What you have to do:
For each entry, output its words exactly and leave any picture behind.

Given records:
*** Begin section ***

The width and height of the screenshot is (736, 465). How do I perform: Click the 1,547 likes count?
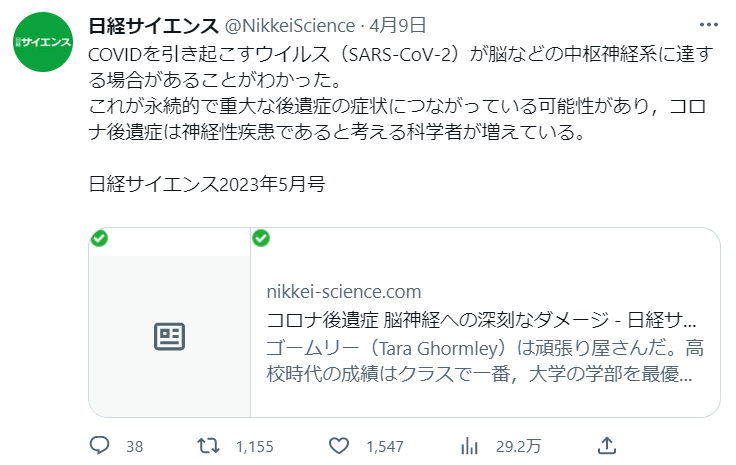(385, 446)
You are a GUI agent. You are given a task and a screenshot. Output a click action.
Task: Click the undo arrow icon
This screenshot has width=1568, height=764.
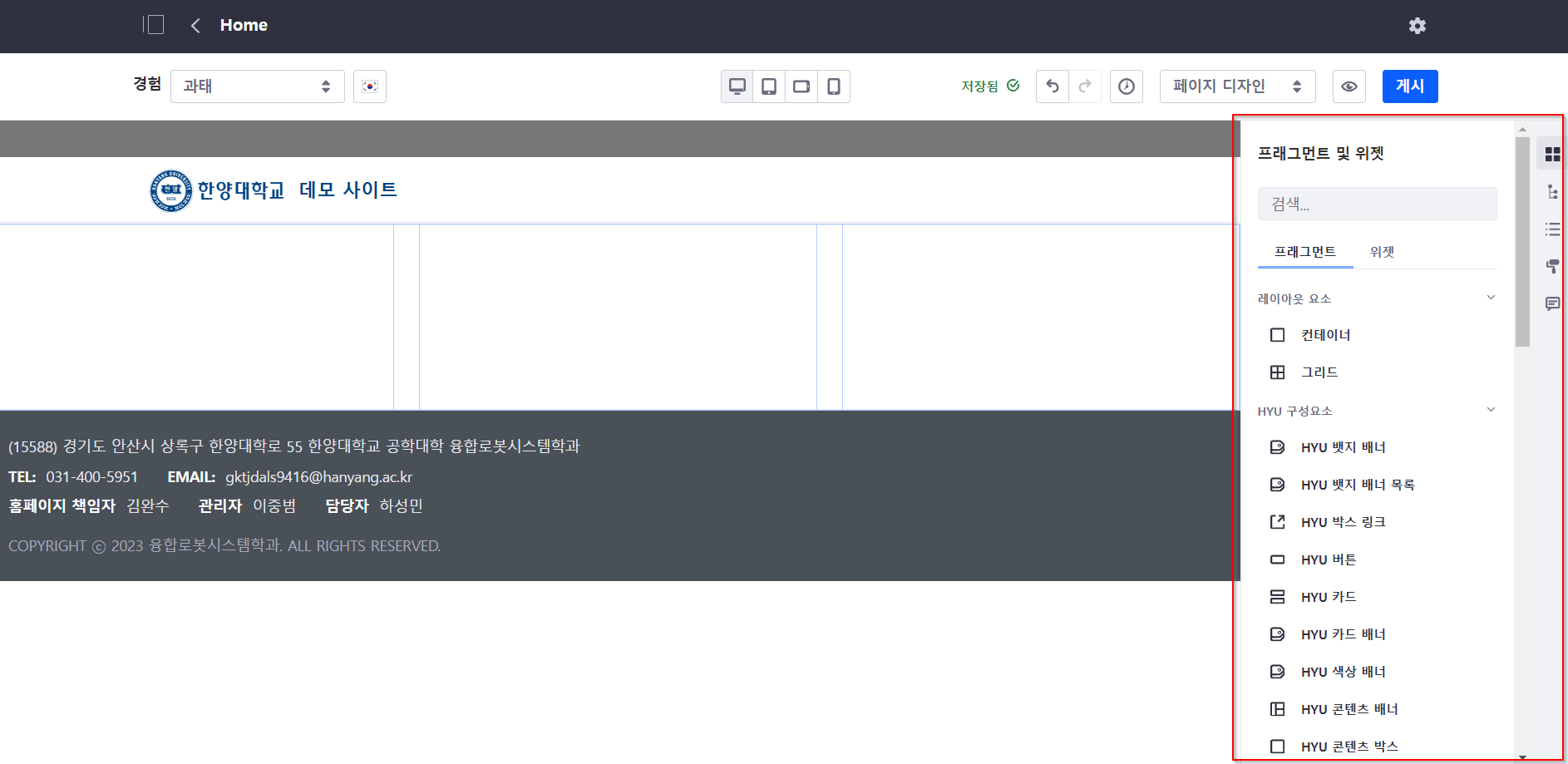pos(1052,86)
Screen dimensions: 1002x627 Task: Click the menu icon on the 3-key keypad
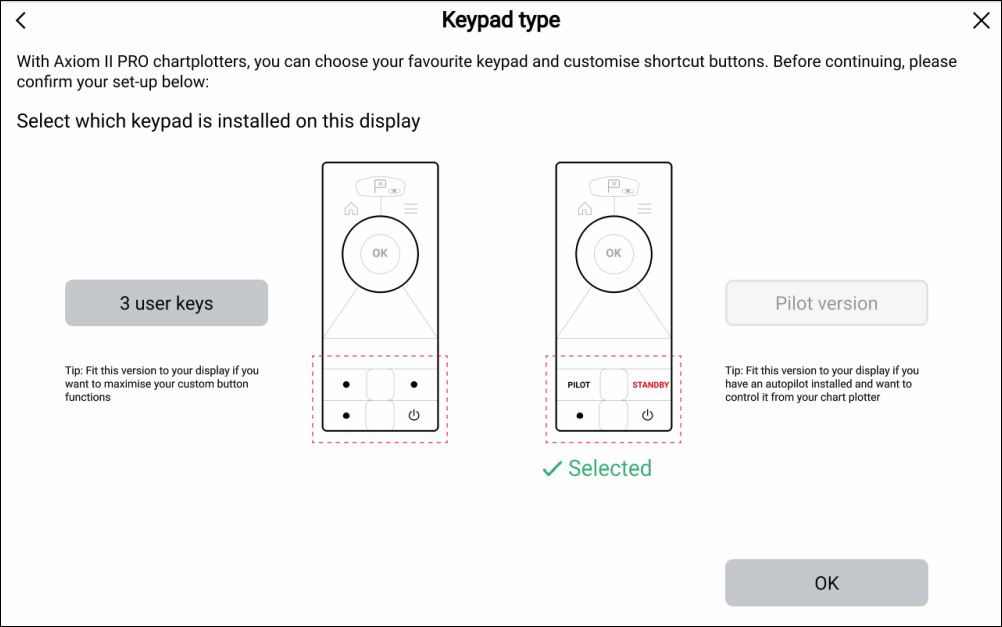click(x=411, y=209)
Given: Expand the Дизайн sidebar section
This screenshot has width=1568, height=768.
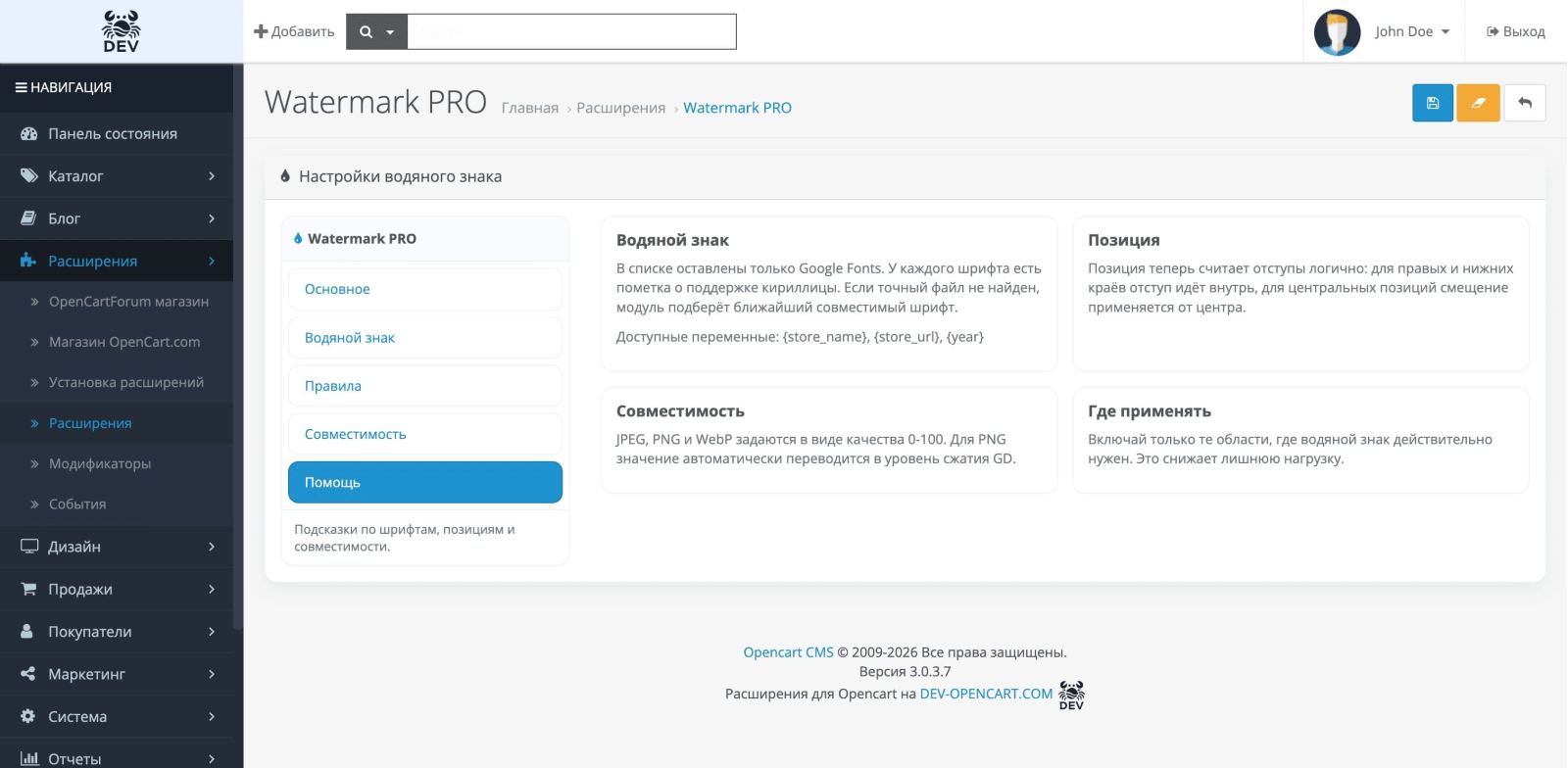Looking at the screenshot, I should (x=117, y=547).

*** End section ***

Reply:
The width and height of the screenshot is (736, 465). How do I perform: Click the 1,547 likes count?
(385, 446)
You are a GUI agent. You are given a task and a screenshot. Output a click action.
Task: Click the undo arrow icon
This screenshot has width=1568, height=764.
pos(1052,86)
Screen dimensions: 1002x627 Task: Click the menu icon on the 3-key keypad
click(x=411, y=209)
Given: Expand the Дизайн sidebar section
This screenshot has width=1568, height=768.
Looking at the screenshot, I should (x=117, y=547).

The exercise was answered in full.